I actually think this would have been a good idea. I think we've had 
approximately every possible bug that could come from inconsistancy 
between the files that give the parents and the index file. (I think Linus 
didn't do it that way initially just because he was thinking of it as a 
cache, and there's little point in caching something small, and by the 
time we started looking at it as primary information on its own, we'd 
stopped thinking about what should go in it.)

> Another interesting consequence is if the development is a
> single repository and linear, we did not even need any file in
> $GIT_DIR/refs/ ("branchless git").  The commit recorded as the
> topmost in the index file itself would have served as the tip of
> the development, and we would have been able to tangle the
> history starting from the commit in the index file.

Well, you wouldn't be able to check out an old version and then return to 
the present without dredging the objects database for the dangling commit. 
My memory has gotten fuzzy, but I think HEAD may have originally been just 
a file, and we effectively had this (except that HEAD and the index were 
not the same file as far as the filesystem was concerned).

> While we are doing a thought experiment, let's say we allow to
> record more than one commits the current index is based upon.
> 'git merge' would record all the parent commits there, so that
> writing out the merge result out of the index file as a tree and
> then recording these commits as parents would have been the way
> to create a merge commit.  We would not need the auxiliary file
> $GIT_DIR/MERGE_HEAD if we did so.
>
> In other words, if the index file recorded the commits its
> contents were based upon, instead of being a staging area for a
> new tree, it would have been a staging area for a new commit.
> 
> Now, the latest proposal, borrowing your idea, records the
> subproject commits bound to subdirectories in the index itself.
> This is halfway to make the index file a staging area for the
> next commit.  If we were to do that, we also *could* record the
> commits the current index is based upon, so that it can truly be
> used as a staging area to create a new commit, not just a tree.
> 
> On the other hand, this could be a reason *not* to do the
> `update-index --bind` to record the subproject information in
> the index file.  An auxiliary file such as $GIT_DIR/bind might
> be sufficient, just like $GIT_DIR/MERGE_HEAD has been good
> enough for us so far.  One difference between MERGE_HEAD and
> bind is that the former is very transient -- only exists during
> a merge while the latter is persistent while the top commit is
> checked out and being worked on.

+++

## Stated problem
In the git index discussion, which auxiliary file would become unnecessary if 'git merge' recorded all the parent commits in the index? The data has no connection to the git index discussion.

## Material provided
+++

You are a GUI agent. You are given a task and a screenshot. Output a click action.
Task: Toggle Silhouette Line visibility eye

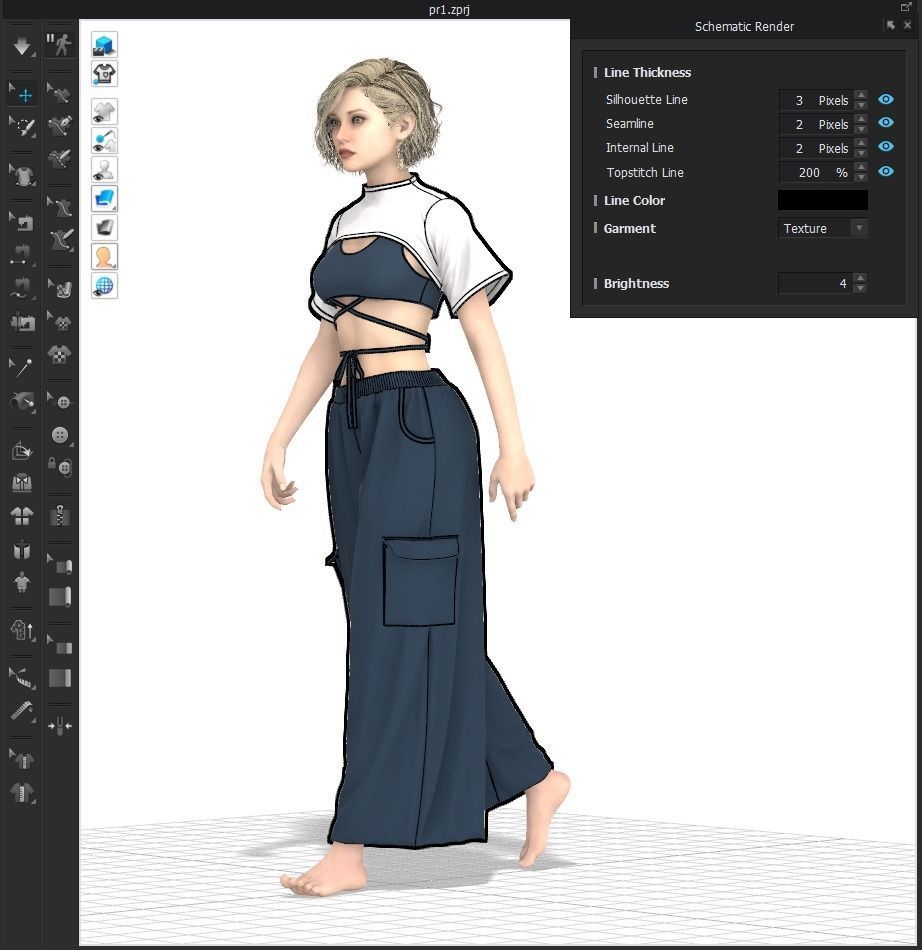point(885,100)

+++

## The reply
$GIT_DIR/MERGE_HEAD